▶ **Инструкция к заданию**:
Продолжите, пожалуйста, приведённый ниже текст о политических стратегиях России и Китая, начав сразу после его последнего предложения.

▶ **Источник**:
────────────────────
Данные об авторе. Бородич Владимир Федорович, к.ю.н., заведующий Сектором исследования КПК и политической системы Китая Центра политических исследований и прогнозов Института Дальнего Востока Российской академии наук, государственный советник Российской Федерации 1 класса. Круг научных интересов: сравнительные исследования политических изменений в России и Китае.
Аннотация. В качестве переменных в сравнительном анализе рассматриваются такие институциональные основы государственных политик России и Китая, как институт конкуренции, институты политического устройства и идеологические институты. Делается вывод, что осуществляемая властями КНР политическая стратегия в целом получает позитивную отдачу от того, что в формирование и реализацию стратегии включен учет соответствия политических решений матричной природе страны, а политические решения стратегического характера, принятые в России 1990-е годы без должного учета институциональной природы России, поддерживают внутриполитическое напряжение и существенно ограничивают возможности руководства России развивать взаимодействие с Китаем на максимально выгодных для России условиях.
Институциональный подход к пониманию основ межцивилизационного взаимодействия: сравнительный анализ отношения к комплементарным институтам в политической стратегии России и Китая
Основные сравнения
В этой части доклада будут представлены сравнения лишь некоторых основ государственной политики, влияющих на разработку и осуществление политических стратегий. В качестве отправной точки будет принята предварительная авторская оценка политических стратегий Китая и России:
– стратегия Китая является причиной и, одновременно, ответом руководства страны на непрерывные масштабные количественные и качественные изменения всей общественной системы, растущей, прежде всего, экономически, быстро меняющейся в социальном и культурном отношении, быстро набирающей геополитическое влияние;
– стратегия России в значительно большей степени ориентирована на поиск путей повышения управляемости общественной системой, ориентированной при этом на увеличение геополитического влияния РФ, вне прямой зависимости от показателей развития.
Институт конкуренции
В соответствии с допущением принадлежности обоих сравниваемых государств к государством с институциональной матрицей Х-типа, и для Китая, и для России институт конкуренции является комплементарным. В строгой трактовке теории ИМ по С.Г. Кирдиной, этот институт обозначен как базовый в экономической сфере государств с ИМ У-типа. Однако, рискну предположить, что, в случае с этим институтом, его присутствие в экономике, благодаря жесткой взаимосвязи и взаимозависимости между институтами всех трех сфер институциональной матрицы, дублируется его присутствием и в других сферах, т.е. и в политической, и в идеологической. Выведенные С.Г. Кирдиной институты в неэкономических сферах, соответствующие конкуренции в сфере экономики, а именно, институт многопартийности и демократического большинства (как институт федеративно-субсидиарного политического устройства), и институт свободы (как институт субсидиарной идеологии) являются, по сути дела, превращенными формами того же института конкуренции.
────────────────────
▶ **Сохранённые данные**:

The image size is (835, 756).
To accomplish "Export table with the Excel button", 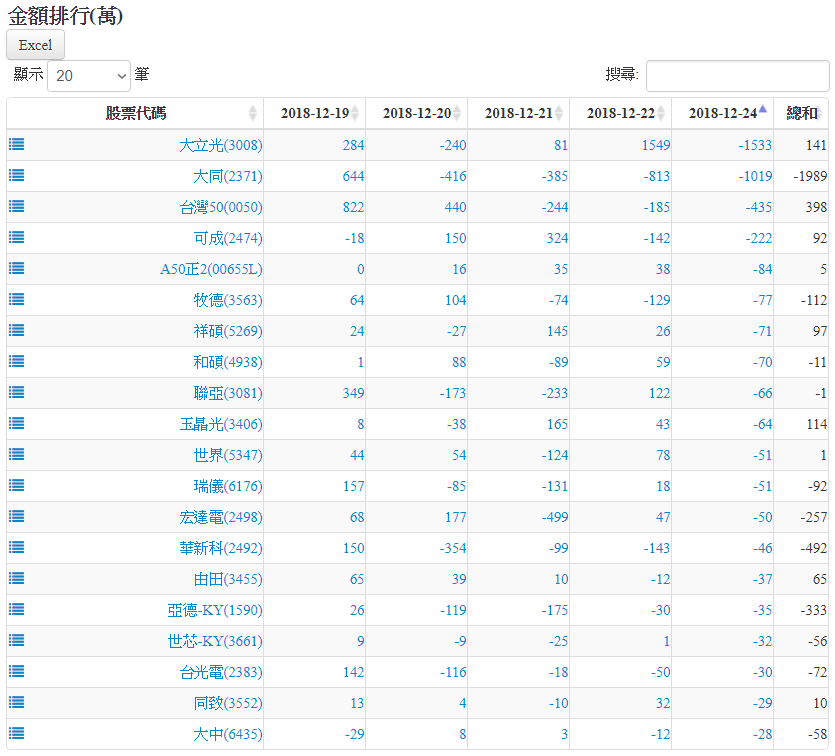I will (x=35, y=45).
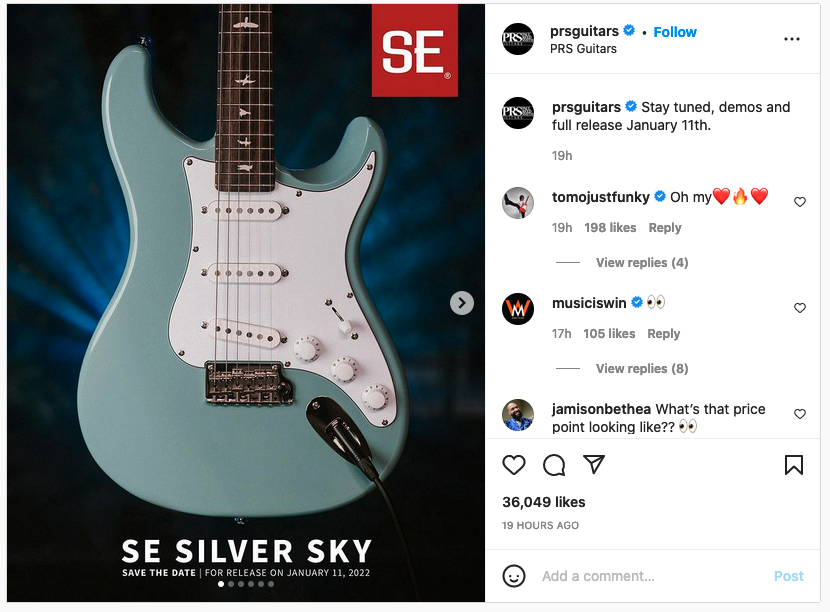Reply to musiciswin's comment

(x=663, y=334)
────────────────────
▶ **Ответ на упражнение**:
Поскольку в докладе акцент делается на политическую, а не на экономическую составляющую, рассмотрим отношение к институту конкуренции лишь в сферах политики и идеологии. В Китае унитарное политическое устройство поддерживается базовым институтом общего собрания и единогласия. Примером может служить порядок единогласного принятия решений во время заседаний Постоянного комитета Политбюро ЦК КПК – главного субъекта принятия властных политических решений. Что касается института конкуренции, то он, по мнению докладчика, практикуется как комплементарный в форме института состязательности.
Институт состязательности организационно реализован, прежде всего, в институте многопартийного сотрудничества и политических консультаций под руководством КПК. Комплементарность данного института заключается в том, что участники политического состязания не оспаривают власть, а демонстрируют субъекту власти свои достоинства, стремясь сохранить или улучшить свое положение в околовластной иерархии.
Институт состязательности политически реализован также в принципе демократического централизма, центральном организационном принципе правящей компартии Китая. Состязание в рядах КПК, в соответствии с данным принципом, не ставит под вопрос руководящую роль КПК в обществе и государстве.
Что касается отношения российской правящей элиты к институту конкуренции, то данный институт в 1990-е годы получил конституционное закрепление в качестве базового. На этой основе в идеологической сфере заявил о себе производный от института конкуренции институт политического плюрализма, он организационно реализуется в форме института многопартийности. Зарегистрированные должным образом политические партии имеют право оспаривать политическую власть. В действительности можно считать, что после выборов в Государственную Думу РФ 2007 года, в результате которых партия «Единая Россия» получила 315 мест из 450, институт политической конкуренции завершил этап трансформации в комплементарный институт политической состязательности.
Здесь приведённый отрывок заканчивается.